I asked a Highlander, one day, how long he thought the war would last.
"Forty years," he said, never batting an eyelid. "We'll be fighting
another year, and then it'll tak us thirty-nine years more to wind up
all the wire!"
Off to my right there was a network of steel strands, and as I gazed
at it I saw a small dark object hanging from it and fluttering in the
breeze. I was curious enough to go over, and I picked my way
carefully through the maze-like network of wire to see what it might
be. When I came close I saw it was a bit of cloth, and immediately I
recognized the tartan of the Black Watch--the famous Forty-second.
Mud and blood held that bit of cloth fastened to the wire, as if by a
cement. Plainly, it had been torn from a kilt.

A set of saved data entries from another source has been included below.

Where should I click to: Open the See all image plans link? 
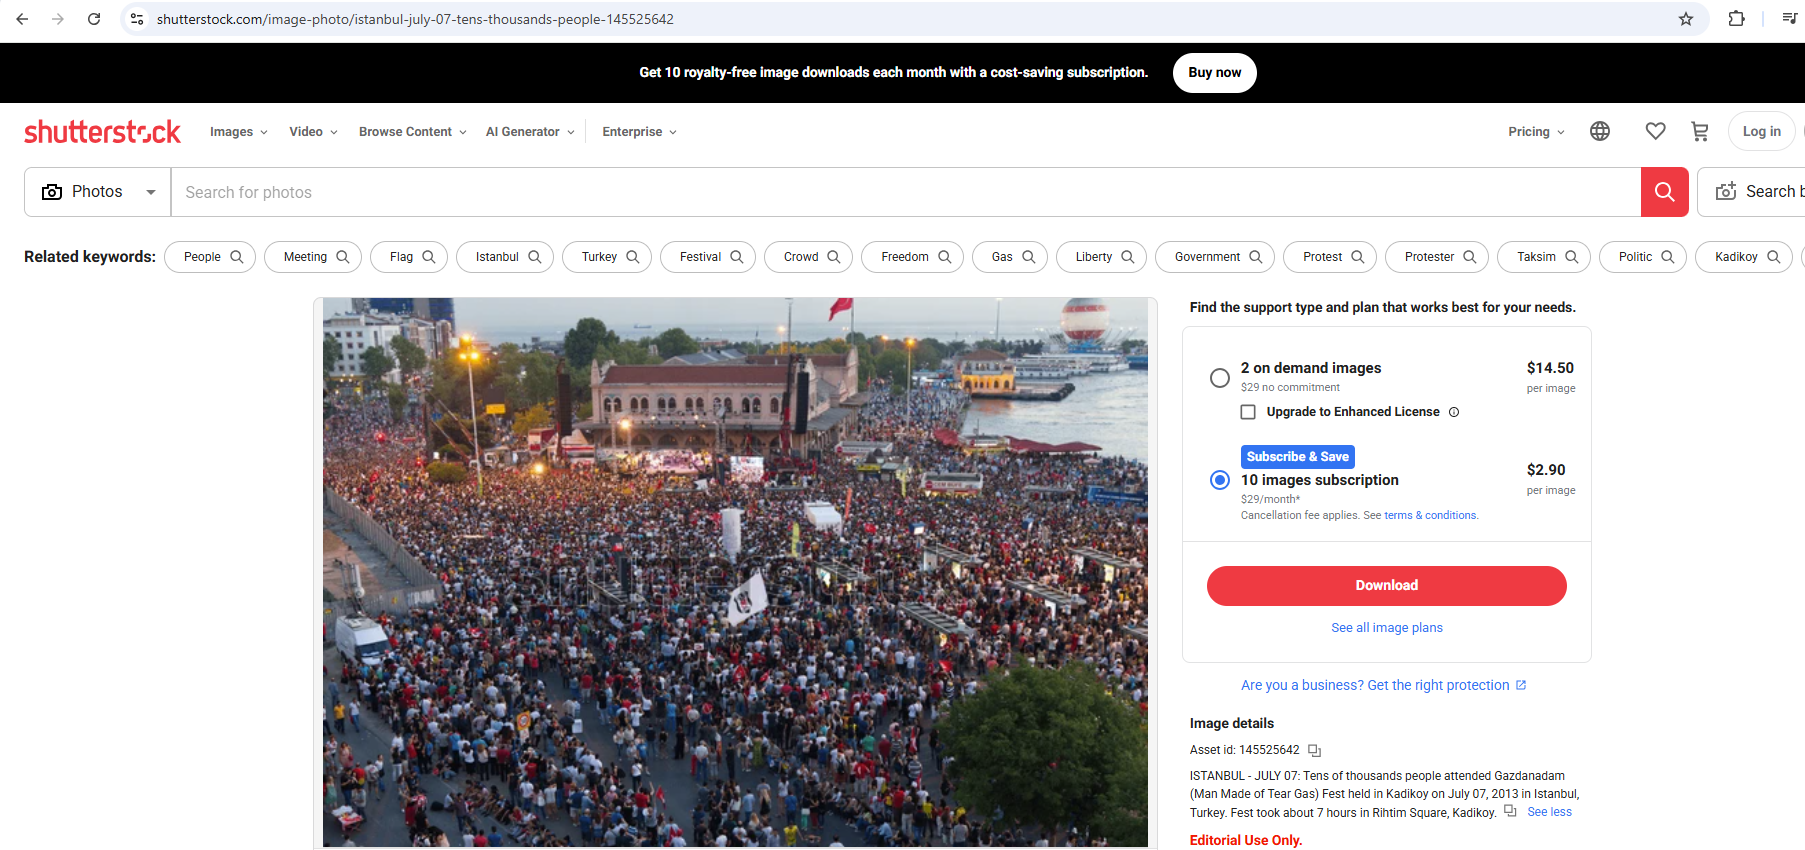[x=1386, y=628]
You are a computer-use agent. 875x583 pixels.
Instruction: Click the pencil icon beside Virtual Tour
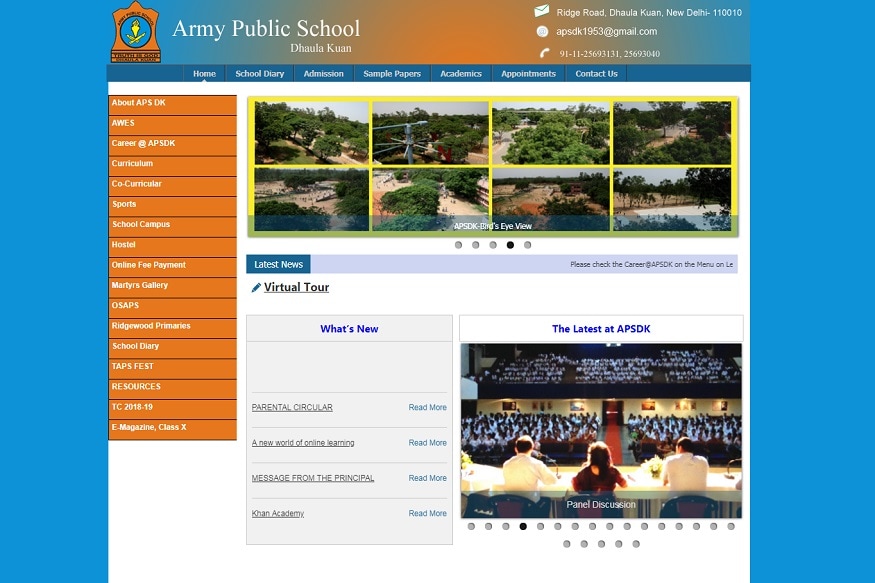(x=256, y=287)
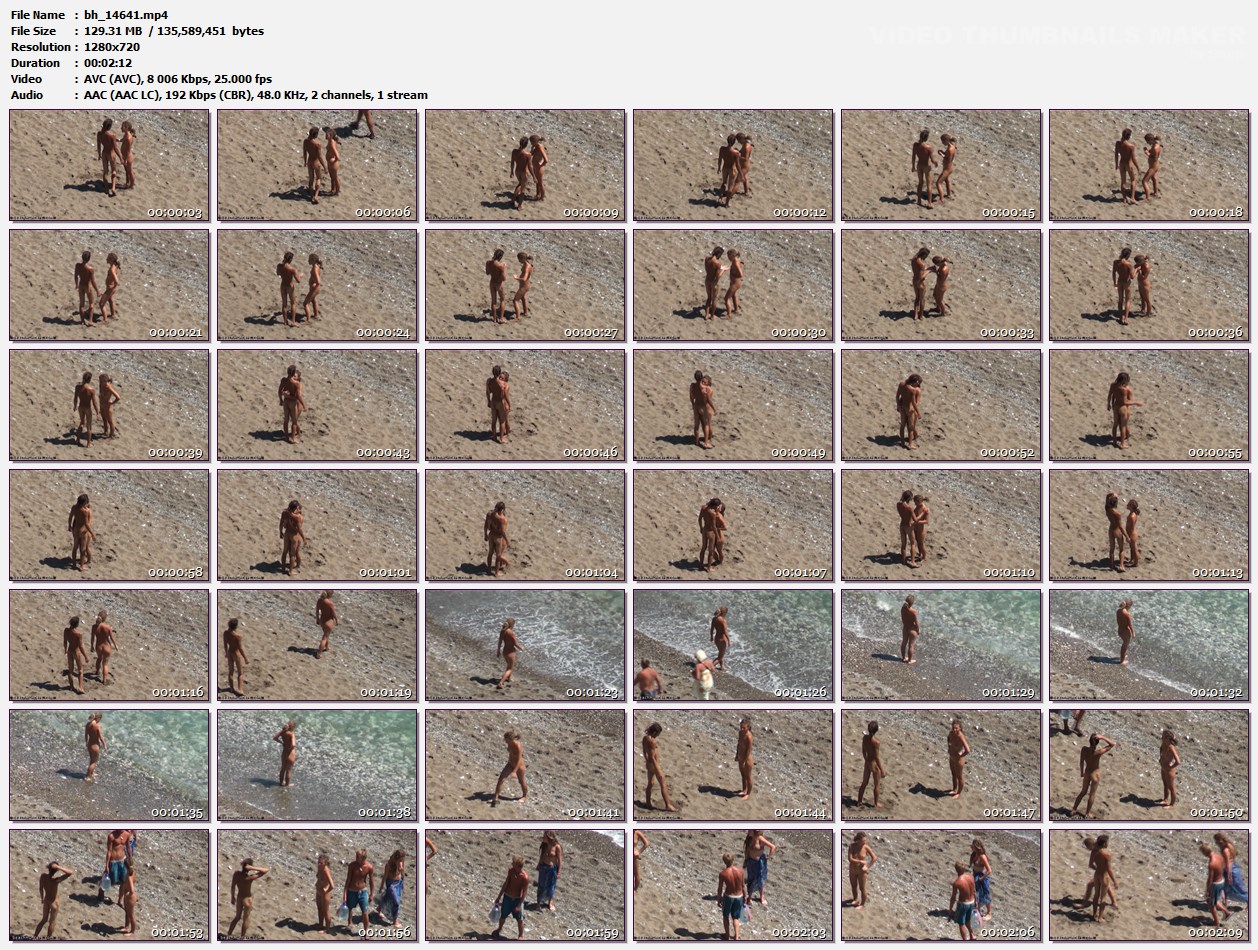This screenshot has height=950, width=1258.
Task: Select the frame at 00:00:18
Action: click(1149, 165)
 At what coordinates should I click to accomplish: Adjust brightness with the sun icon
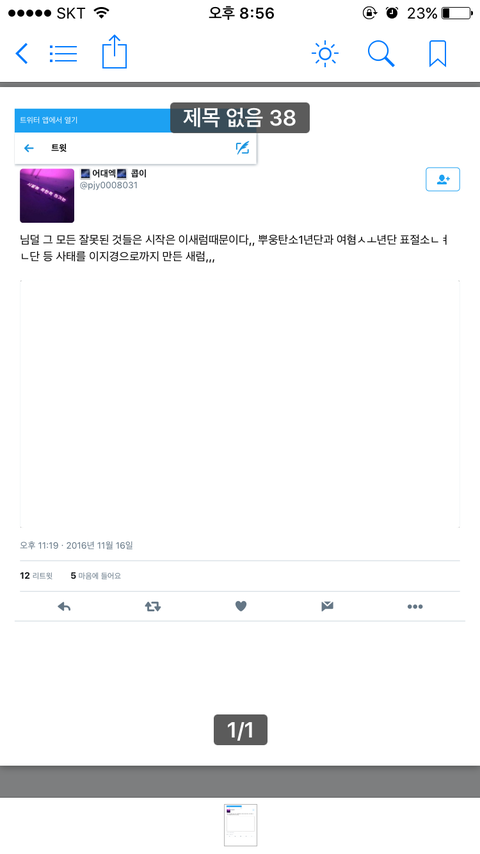(x=325, y=53)
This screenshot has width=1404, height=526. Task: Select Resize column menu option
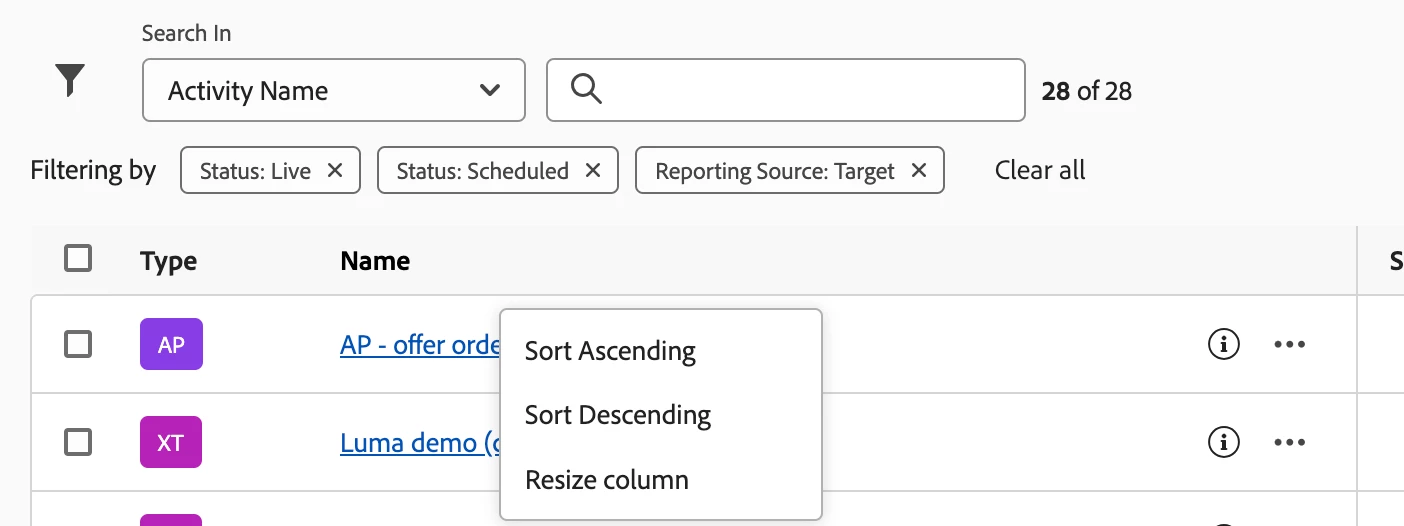coord(606,479)
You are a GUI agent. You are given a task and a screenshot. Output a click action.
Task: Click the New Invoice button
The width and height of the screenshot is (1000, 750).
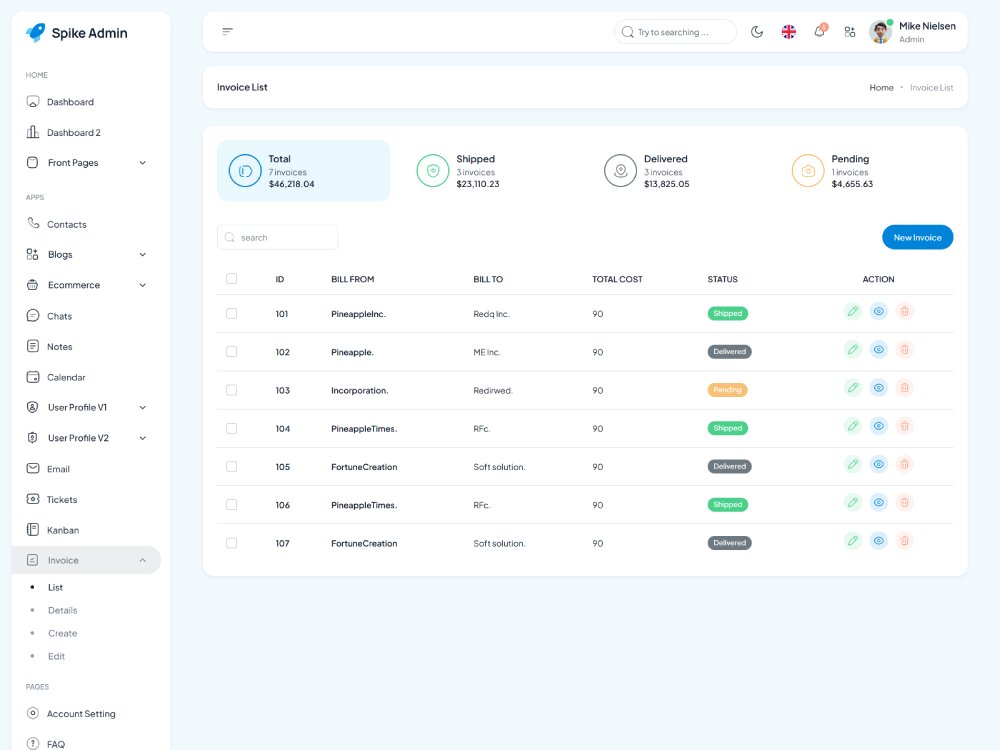(x=917, y=237)
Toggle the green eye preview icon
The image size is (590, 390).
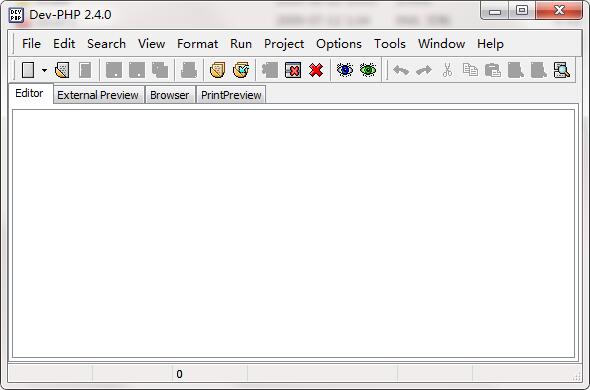tap(368, 70)
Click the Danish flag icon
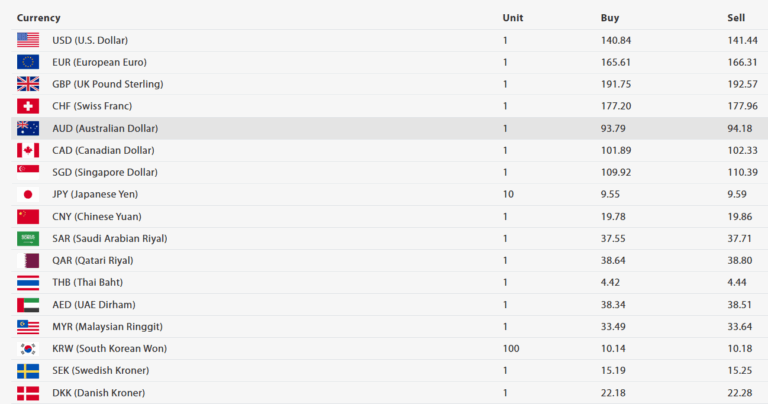 [28, 392]
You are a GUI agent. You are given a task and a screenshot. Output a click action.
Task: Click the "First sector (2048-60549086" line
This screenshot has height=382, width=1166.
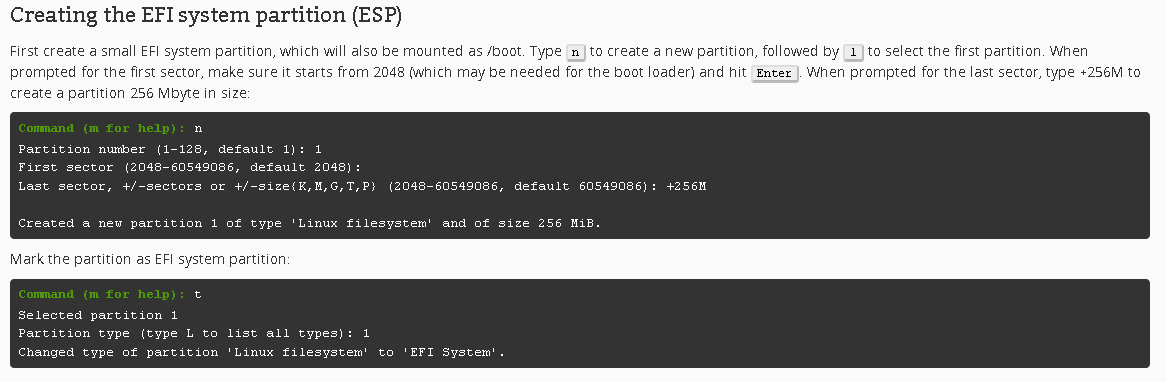click(190, 167)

I stood for a moment, looking down at that bit of tartan, flapping in
the soft summer breeze. And as I stood I could look out and over the
landscape, dotted with a very forest of little wooden crosses, that
marked the last resting-place of the men who had charged across this
maze of wire and died within it. They rose, did those rough crosses,
like sheathed swords out of the wild, luxurious jungle of grass that
had grown up in that blood-drenched soil. I wondered if the owner of
the bit of tartan were still safe or if he lay under one of the
crosses that I saw.
There was room for sad speculation here! Who had he been? Had he
swept on, leaving that bit of his kilt as evidence of his passing?
Had he been one of those who had come through the attack, gloriously,
to victory, so that he could look back upon that day so long as he
lived? Or was he dead--perhaps within a hundred yards of where I
stood and gazed down at that relic of him? Had he folks at hame in
Scotland who had gone through days of anguish on his account--such
days of anguish as I had known?

[ILLUSTRATION: Berlin struck off this medal when the "Lusitania" was
sunk: on one side the brutal catastrophe, on the other the grinning
death's head Teutonically exultant.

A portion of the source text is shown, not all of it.